第二十二話 Silber Geschoss
恐怖で一歩も動けなかった。停電が起きてから銃声と悲鳴が響き渡り、そして何重もの爆発音の後。打って変わって静まり返った今の今まで。
だが安心はできなかった。この部屋の前にも館を襲った連中が来ているのだ。長方形を作る扉の隙間から、白い光が差し込んでいる。
アヤカと繋いだ右手を振りほどき、心を怒りで満たして青い刃を伸ばす。来るなら来い。とそう思っていると、部屋の扉が少しだけ開いて何かが放り込まれた。
すぐに伏せろと叫んだアヤカ。だが僕は間に合わなかった。猛烈な光と爆発音に襲われ、真っ白な光が目に焼き付いた。高い高い耳鳴り音が僕の頭の中を揺れながら響く。
平衡感覚の一切が失われ、怒りを維持することも出来なくなった。光の消えた右腕でベッドに手をつくと、ちょうどその時、奴らが室内に侵入してきた。
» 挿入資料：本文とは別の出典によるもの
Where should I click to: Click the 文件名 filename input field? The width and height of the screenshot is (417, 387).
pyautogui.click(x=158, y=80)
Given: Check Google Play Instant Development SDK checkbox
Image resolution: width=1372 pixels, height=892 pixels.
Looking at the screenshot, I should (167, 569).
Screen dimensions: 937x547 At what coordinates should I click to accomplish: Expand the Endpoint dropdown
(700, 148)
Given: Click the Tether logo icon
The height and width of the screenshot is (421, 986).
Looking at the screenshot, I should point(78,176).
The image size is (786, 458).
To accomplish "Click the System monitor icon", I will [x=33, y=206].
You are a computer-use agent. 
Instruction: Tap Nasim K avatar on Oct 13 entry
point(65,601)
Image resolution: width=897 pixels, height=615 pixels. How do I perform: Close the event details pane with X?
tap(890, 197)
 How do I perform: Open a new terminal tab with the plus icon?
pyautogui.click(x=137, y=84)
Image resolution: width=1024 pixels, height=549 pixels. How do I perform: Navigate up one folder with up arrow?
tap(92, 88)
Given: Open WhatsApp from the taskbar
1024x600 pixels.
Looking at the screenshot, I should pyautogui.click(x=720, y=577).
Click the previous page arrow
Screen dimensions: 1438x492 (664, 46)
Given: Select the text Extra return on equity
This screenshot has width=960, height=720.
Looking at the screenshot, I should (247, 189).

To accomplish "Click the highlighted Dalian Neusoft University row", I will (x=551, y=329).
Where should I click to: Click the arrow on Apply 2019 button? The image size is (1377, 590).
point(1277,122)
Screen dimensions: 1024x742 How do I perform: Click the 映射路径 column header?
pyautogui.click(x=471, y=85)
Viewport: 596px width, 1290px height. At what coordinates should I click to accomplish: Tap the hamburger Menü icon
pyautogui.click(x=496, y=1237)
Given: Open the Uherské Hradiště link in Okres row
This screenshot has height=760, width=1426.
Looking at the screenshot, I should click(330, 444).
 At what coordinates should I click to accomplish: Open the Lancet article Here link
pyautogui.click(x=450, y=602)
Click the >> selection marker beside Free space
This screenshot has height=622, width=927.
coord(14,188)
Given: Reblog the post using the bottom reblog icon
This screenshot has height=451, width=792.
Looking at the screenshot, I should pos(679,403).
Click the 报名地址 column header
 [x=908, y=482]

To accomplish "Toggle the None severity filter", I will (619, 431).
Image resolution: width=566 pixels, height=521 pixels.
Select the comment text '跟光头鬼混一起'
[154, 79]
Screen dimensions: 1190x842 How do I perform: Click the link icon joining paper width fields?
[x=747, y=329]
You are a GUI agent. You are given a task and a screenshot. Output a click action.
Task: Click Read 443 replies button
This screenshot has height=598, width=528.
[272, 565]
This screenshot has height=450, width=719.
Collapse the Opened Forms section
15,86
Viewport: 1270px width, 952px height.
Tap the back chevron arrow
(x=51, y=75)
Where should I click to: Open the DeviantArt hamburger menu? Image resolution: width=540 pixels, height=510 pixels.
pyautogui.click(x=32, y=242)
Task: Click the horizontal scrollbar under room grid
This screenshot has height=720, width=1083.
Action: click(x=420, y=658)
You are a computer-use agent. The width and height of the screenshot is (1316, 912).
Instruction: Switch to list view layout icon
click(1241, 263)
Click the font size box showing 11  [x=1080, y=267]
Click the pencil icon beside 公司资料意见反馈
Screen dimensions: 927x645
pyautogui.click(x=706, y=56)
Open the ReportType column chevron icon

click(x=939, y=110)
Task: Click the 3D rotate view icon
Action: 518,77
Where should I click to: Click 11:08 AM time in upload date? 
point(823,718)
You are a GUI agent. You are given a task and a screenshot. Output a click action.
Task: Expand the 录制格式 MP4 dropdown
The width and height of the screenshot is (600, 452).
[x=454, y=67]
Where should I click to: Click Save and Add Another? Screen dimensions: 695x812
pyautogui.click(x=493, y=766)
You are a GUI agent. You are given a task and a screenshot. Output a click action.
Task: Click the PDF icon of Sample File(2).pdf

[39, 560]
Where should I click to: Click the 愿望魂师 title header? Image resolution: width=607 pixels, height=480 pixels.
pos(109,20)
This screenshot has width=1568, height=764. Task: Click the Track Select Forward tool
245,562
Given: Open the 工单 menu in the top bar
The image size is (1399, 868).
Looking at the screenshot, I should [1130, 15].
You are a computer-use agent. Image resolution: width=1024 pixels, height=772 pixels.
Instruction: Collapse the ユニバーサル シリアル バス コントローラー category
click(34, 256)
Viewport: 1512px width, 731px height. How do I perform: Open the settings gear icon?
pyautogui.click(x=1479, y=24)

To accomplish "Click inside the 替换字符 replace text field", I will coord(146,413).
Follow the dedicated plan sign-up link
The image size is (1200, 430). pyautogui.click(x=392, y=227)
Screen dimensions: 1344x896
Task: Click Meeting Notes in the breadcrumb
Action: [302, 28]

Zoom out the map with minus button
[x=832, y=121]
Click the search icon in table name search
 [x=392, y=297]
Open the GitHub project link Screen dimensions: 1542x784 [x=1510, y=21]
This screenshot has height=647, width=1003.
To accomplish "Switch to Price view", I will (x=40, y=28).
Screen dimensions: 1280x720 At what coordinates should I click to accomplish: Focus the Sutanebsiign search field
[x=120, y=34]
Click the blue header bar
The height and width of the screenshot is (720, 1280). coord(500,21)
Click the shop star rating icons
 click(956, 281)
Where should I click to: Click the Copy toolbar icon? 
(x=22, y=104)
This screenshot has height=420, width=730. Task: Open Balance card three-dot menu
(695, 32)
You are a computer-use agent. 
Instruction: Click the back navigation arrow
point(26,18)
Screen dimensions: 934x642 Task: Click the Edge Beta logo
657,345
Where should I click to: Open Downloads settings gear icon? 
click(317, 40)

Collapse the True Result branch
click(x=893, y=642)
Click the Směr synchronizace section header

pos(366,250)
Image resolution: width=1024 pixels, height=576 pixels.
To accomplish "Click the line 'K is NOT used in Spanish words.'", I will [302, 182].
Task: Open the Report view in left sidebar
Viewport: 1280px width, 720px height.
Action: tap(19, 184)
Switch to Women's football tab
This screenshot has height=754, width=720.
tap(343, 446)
四人組だった。彼らはそれぞれ部屋の四隅につくと、奥のバスルームへも同じようにして突入し、誰もいないことを確認したのか戻ってきた。そして銃を下ろした彼らのうち、一人がバイザーを上げてヘルメットを取り、フルフェイスマスクを脱いで尋ねた。ミツキさんですかと。
「え、ええ、そうです」
いまだに閃光の白い光が焼き付いているせいで、顔を逸らさないと彼の姿が見えなかった。おそらく素顔を現したのであろう男は、短髪の人物だった。だがその他には特徴を捉えられなかった。ぐわんぐわんと僕の視界が揺れているのだ。
ゴテゴテとした銃を両手に持つ短髪の男はまず謝ってきた。我々の安全のためには、閃光弾を用いなければならなかったのだと言って。
痛む頭を押さえながら僕は尋ねた。あなた方は何者ですかと。
「我々は転生者様直属の部隊、シルバーバレットです」
短髪の男の隣の人物がそう言った。女性の声だった。彼女が見せてくれた右肩には、右へと向かって飛んでいく銀の弾丸があしらわれたワッペンがついていた。その弾丸の下に、SGと入っているのも揺れ動く視界の中で見えた。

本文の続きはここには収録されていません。